The Wesfarmers Ltd (ASX: WES) share price has surged 34% over the past 12 months to close at $65.40 on Wednesday.
Shares in the retail conglomerate have soared despite challenging economic times as sticky inflation and high interest rates continue to take a toll on consumer spending.
Wesfarmers has outperformed other retailers over the same period, including Woolworths Group Ltd (ASX: WOW) and Coles Group Ltd (ASX: COL), which dropped by 16% and 7%, respectively.
So, is it too late to buy Wesfarmers shares?
Strong retail business
Wesfarmers owns a diversified portfolio of retail businesses, including Officeworks, Bunnings, and Kmart, which helps the company perform defensively through various economic cycles.
In the company's half-year FY2024 results announcement, Wesfarmers managing director Rob Scott highlighted:
Wesfarmers' retail divisions executed strongly during the half, responding effectively to changing customer needs as households increasingly sought out value.
In this environment, the retail divisions' core offer of everyday products with market-leading value credentials supported growth in sales and customer transaction numbers.
Weak lithium prices add pressure
While its retail business is going strong, its lithium project is affected by weak global commodity prices.
Wesfarmers is investing in a lithium mining project at Mt Holland, which is in the ramp-up stage.
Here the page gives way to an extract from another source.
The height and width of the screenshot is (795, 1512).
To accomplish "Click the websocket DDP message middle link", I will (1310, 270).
The project's profitability largely depends on fluctuations in global commodity prices and foreign exchange rates.
Unfortunately, the lithium price plummeted last year, falling 67% from US$45,000 per tonne of lithium carbonate to approximately US$14,500 per tonne today. As my colleague Bronwyn noted here, the outlook remains uncertain as the global lithium price is closely tied to the demand for electric vehicles.
Wesfarmers acknowledged these challenges. In the half-year results briefing, Scott added:
Strong operating performance continued in WesCEF, with good plant availability and production rates during the period. As previously indicated, earnings for the half were impacted by lower global commodity prices relative to the elevated pricing environment over recent years.
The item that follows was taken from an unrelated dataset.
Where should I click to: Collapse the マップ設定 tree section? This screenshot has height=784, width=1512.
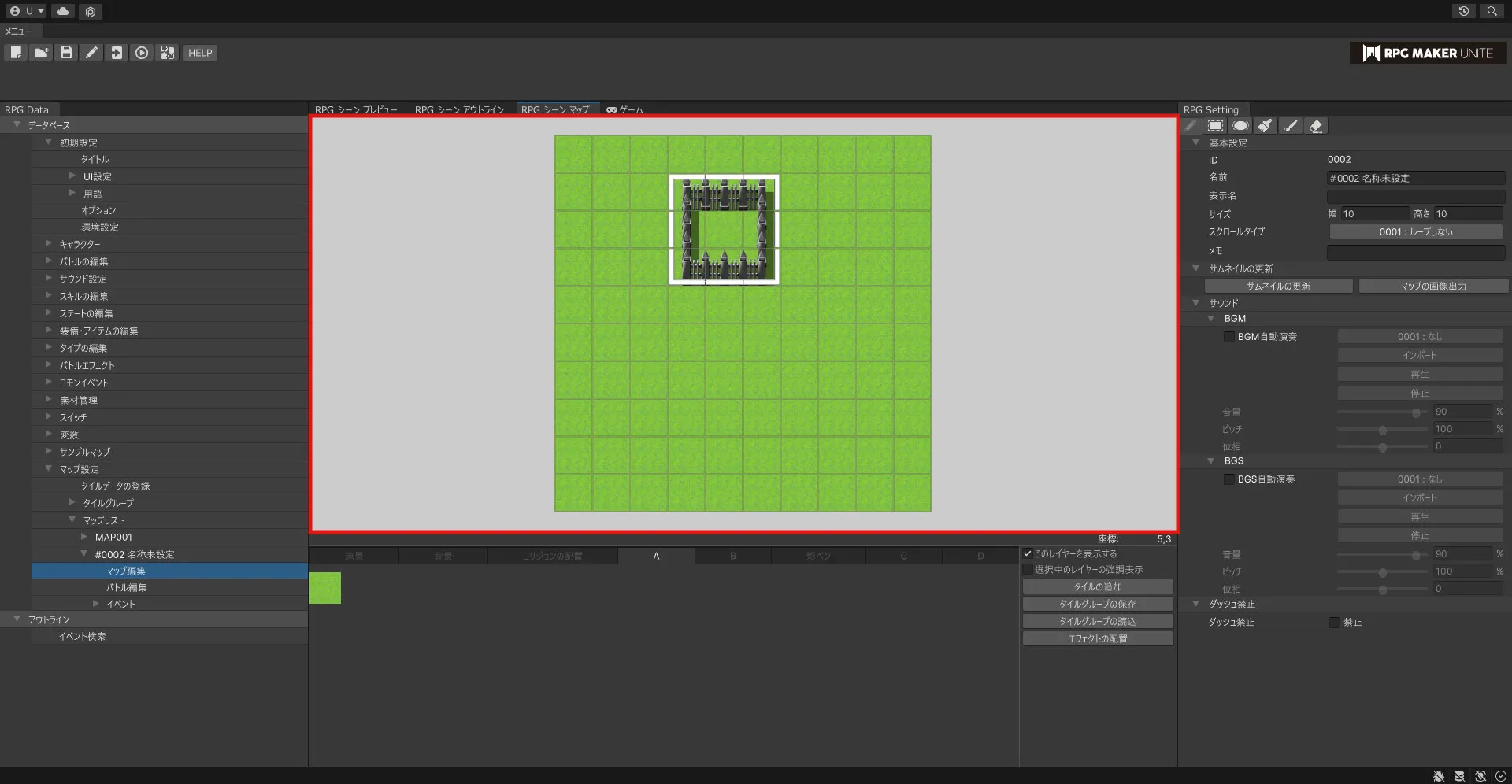point(49,469)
The Mt Holland concentrator was successfully commissioned during the half, and operations recently entered the ramp-up phase. Good progress continued on the construction of the Kwinana lithium hydroxide refinery.
How cheap are Wesfarmers shares now?
Wesfarmers shares are trading at 27 times FY24's estimated earnings, which is at the high end of its historical trading range of 15 to 30 times. The company offers a fully-franked dividend yield of 3%.
Comparing Wesfarmers to its peers, based on earnings estimates provided by S&P Capital IQ:
- Woolworths shares are valued at 22x FY24's estimated earnings.
- Coles shares are valued at 26x FY24's estimated earnings.
The outperformance of Wesfarmers compared to its peers prompted Goldman Sachs to downgrade the consumer discretionary stock in favour of staples recently. In this downgrade report summarised by my colleague Bronwyn, Goldman Sachs analysts Lisa Deng and James Leigh highlighted:
… our Buy thesis of resilient retail (Bunning and Kmart) businesses generating ~A$2.0-A$2.5 billion free cashflow to invest behind growth opportunities (Digital and Health) is now fully factored in.
Foolish takeaway
Wesfarmers owns several high-quality retailers with strong customer loyalty. It also invests in diverse industries, including healthcare, chemicals, and industrial businesses.
However, its current valuation isn't cheap relative to its history, making this a tricky investment decision.
While the Wesfarmers share price may not be a bargain, the company has been an excellent dividend payer over the years. At the current price, Wesfarmers offers a fully franked dividend yield of 3%.
I think it might still be worth considering for long-term dividend investors.